Cuando Rita se mudó al cuarto de Nete, la risa volvió a su vida por un breve intervalo. Las historias divertidas sonaban aún más divertidas en boca de Rita, y sabía muchas. Pero la compañía de Rita tenía su precio, y ya la primera noche Nete aprendió cuál era.

Protestó, pero Rita era fuerte y la forzó, y cuando tuvo a Nete jadeando de placer esta se resignó a la situación.

—Cierra el pico, Nete. Si se sabe esto, estás acabada, ¿entiendes? —susurró Rita. Y Nete entendió.

Rita no solo tenía fuerza física, sino también mental, mucha más que Nete. Aunque Rita detestaba estar en la isla, siempre existía en su mente un buen futuro esperándola. Sabía con seguridad que iba a lograr escapar, y mientras le daba vueltas a aquello se las arreglaba mejor que nadie para vivir una vida agradable.

Tenía los mejores trabajos, le servían la primera en la mesa, fumaba cigarrillos detrás de la lavandería, poseía a Nete por la noche y era la reina de las chicas el resto del tiempo.

—¿De dónde sacas esos cigarrillos? —preguntaba Nete de vez en cuando. Y nunca obtenía respuesta, hasta aquella noche de primavera en que vio que Rita se levantaba de la cama a hurtadillas, se vestía y abría la puerta con cuidado.
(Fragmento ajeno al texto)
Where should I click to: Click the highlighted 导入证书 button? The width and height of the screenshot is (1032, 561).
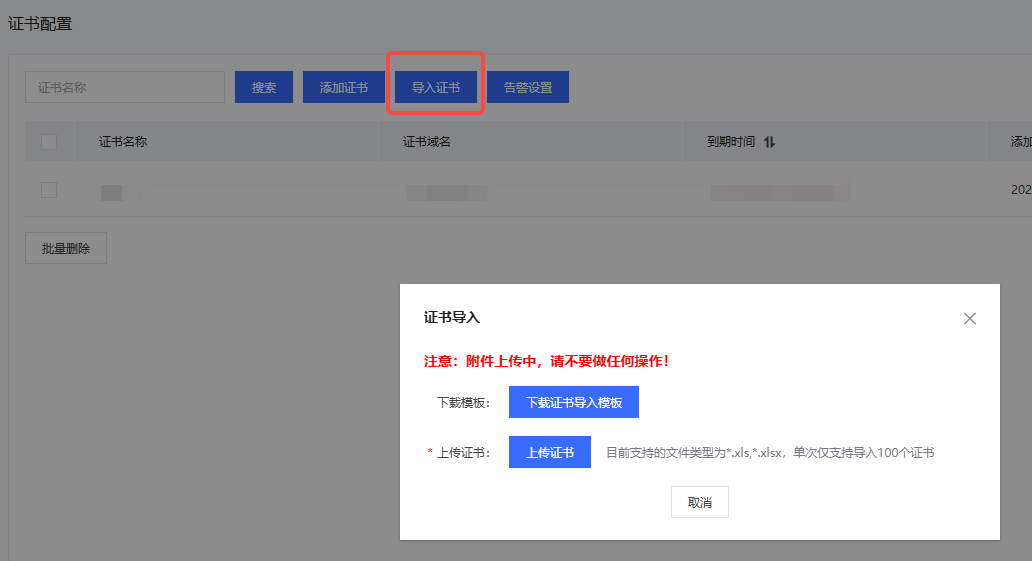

Van a sonar las campanillas de alarma, pensó Nete, porque en todas las puertas había un pequeño pasador que saltaba cuando la abrías, y entonces sonaba la alarma y aparecía el personal, vociferando, unos buenos golpes y una vuelta por los cuartos de reflexionar, como llamaban a las celdas de castigo. Pero la alarma no sonó, porque Rita había metido un pedazo de metal como si fuera una cuña.

Cuando Rita estaba en el pasillo Nete se levantó y miró cómo lo había hecho. No era más que un pedazo de metal doblado que se podía meter en el agujero del pasador mientras abrías la puerta. Facilísimo.

En menos de diez segundos Nete se puso el uniforme y salió tras Rita con sigilo y el corazón palpitante. Bastaba una tabla crujiente del suelo o el chirrido de una puerta para que se desatara el infierno, pero Rita había allanado el camino.

Cuando Nete llegó a la puerta exterior, ya no estaba cerrada con llave. Rita también había encontrado una ganzúa para abrirla.

Vio a distancia que la figura pasaba a toda velocidad junto al gallinero y seguía por los prados. Era casi como si conociera cada piedra y cada charco embarrado del camino en aquella oscuridad.

No cabía duda de que Rita se encaminaba a La Libertad, que era como llamaban las chicas a la casita que estaba en el extremo del cabo oeste. Era donde las chicas más obedientes podían pasar las horas del día en lo que llamaban la semana de vacaciones. En los viejos tiempos la llamaban «casa de los apestados», porque era donde metían a los marineros enfermos en cuarentena; y seguía siendo una casa de apestados, como comprobó Nete aquella noche.

Había varios botes con redes y cajas de pescado arrastrados playa arriba junto a la casa, y en La Libertad se veía luz procedente de dos lámparas de petróleo.

Con sumo cuidado, Nete se deslizó hasta la casa y miró por la ventana, y lo que vio la pilló desprevenida. En un extremo de la pequeña mesa había varios cartones de cigarrillos, y en el otro estaba Rita inclinada hacia delante con las manos en la mesa y el culo al aire de forma que el hombre tras ella podía introducirle el miembro sin estorbo.